House panel kicks off wave of hearings on GSA spending controversy

Calls mounting to scrap embattled federal agency


Congress will kick off a wave of what are likely to be contentious hearings Monday on the spending habits of the General Services Administration, as lawmakers try to uncover how the agency blew through $820,000 on a Las Vegas conference. 

The House Oversight and Government Reform Committee, one of four panels probing the incident, has set the first hearing for Monday afternoon. The panel has called some of the top current and former GSA officials to testify, though at least one is expected to invoke his Fifth Amendment right not to answer questions. 
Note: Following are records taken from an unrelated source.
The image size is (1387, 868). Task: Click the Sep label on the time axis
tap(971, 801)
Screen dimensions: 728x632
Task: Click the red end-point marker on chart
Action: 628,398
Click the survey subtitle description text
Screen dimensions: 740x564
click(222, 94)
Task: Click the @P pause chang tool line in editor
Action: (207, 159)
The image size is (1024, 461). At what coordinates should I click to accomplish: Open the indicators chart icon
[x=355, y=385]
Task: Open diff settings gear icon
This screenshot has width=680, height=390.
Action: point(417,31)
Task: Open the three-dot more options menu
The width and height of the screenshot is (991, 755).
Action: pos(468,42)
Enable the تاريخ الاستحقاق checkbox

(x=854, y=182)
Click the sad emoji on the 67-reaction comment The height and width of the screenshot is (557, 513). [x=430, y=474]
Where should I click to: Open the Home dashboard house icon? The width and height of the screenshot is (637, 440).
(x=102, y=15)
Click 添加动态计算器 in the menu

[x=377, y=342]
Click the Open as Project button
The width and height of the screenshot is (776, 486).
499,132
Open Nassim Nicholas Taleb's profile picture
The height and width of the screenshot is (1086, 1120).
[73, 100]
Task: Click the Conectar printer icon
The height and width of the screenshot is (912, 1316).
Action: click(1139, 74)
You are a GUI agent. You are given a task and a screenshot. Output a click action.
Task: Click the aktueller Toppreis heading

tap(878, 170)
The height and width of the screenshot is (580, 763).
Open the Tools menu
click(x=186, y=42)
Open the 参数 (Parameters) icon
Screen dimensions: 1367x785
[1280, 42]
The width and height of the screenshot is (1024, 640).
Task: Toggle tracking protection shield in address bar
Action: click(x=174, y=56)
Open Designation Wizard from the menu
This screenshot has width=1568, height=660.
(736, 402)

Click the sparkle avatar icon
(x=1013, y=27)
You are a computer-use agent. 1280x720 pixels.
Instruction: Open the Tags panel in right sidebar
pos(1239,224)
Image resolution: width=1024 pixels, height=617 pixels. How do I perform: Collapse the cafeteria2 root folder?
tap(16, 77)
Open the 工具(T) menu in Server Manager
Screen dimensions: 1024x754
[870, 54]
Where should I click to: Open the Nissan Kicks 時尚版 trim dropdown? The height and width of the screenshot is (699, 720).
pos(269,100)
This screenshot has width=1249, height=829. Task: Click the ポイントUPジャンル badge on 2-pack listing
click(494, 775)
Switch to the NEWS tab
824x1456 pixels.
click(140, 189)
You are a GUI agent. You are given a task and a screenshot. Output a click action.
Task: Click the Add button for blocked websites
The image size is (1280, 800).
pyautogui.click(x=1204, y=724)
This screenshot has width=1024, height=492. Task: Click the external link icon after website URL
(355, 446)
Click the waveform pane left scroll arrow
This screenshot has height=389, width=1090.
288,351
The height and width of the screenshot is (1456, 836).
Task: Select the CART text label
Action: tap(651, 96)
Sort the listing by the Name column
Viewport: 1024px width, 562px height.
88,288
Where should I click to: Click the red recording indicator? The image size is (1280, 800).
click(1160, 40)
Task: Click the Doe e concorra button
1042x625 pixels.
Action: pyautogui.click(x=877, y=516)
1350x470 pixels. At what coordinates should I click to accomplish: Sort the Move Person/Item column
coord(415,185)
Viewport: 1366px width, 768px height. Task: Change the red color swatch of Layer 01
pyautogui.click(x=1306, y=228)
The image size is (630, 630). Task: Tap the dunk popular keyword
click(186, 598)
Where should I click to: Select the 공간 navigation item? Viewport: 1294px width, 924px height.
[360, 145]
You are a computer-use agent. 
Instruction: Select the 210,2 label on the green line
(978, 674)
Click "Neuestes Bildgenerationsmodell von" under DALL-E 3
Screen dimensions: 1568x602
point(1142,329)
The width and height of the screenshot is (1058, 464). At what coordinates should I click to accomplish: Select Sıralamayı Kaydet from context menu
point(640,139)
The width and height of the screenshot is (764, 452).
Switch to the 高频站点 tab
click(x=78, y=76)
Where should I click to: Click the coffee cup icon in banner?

Lawmakers at this point are looking beyond the 2010 conference itself and into other areas where the agency may have spent money imprudently, such as on employee incentive programs. The hearing will surely fuel the controversy, which has expanded almost daily as new details emerge about the decision-making at the top levels of the GSA. 

Among those on the witness list Monday are GSA Inspector General Brian Miller and former GSA Administrator Martha Johnson, who resigned in the wake of the inspector general's report on the conference. 

The head of the GSA western region who organized the conference, Jeffrey Neely, has said through an attorney that he plans to plead the Fifth. His attorney says Neely doesn't need to come to D.C., but Issa insists he should appear anyway.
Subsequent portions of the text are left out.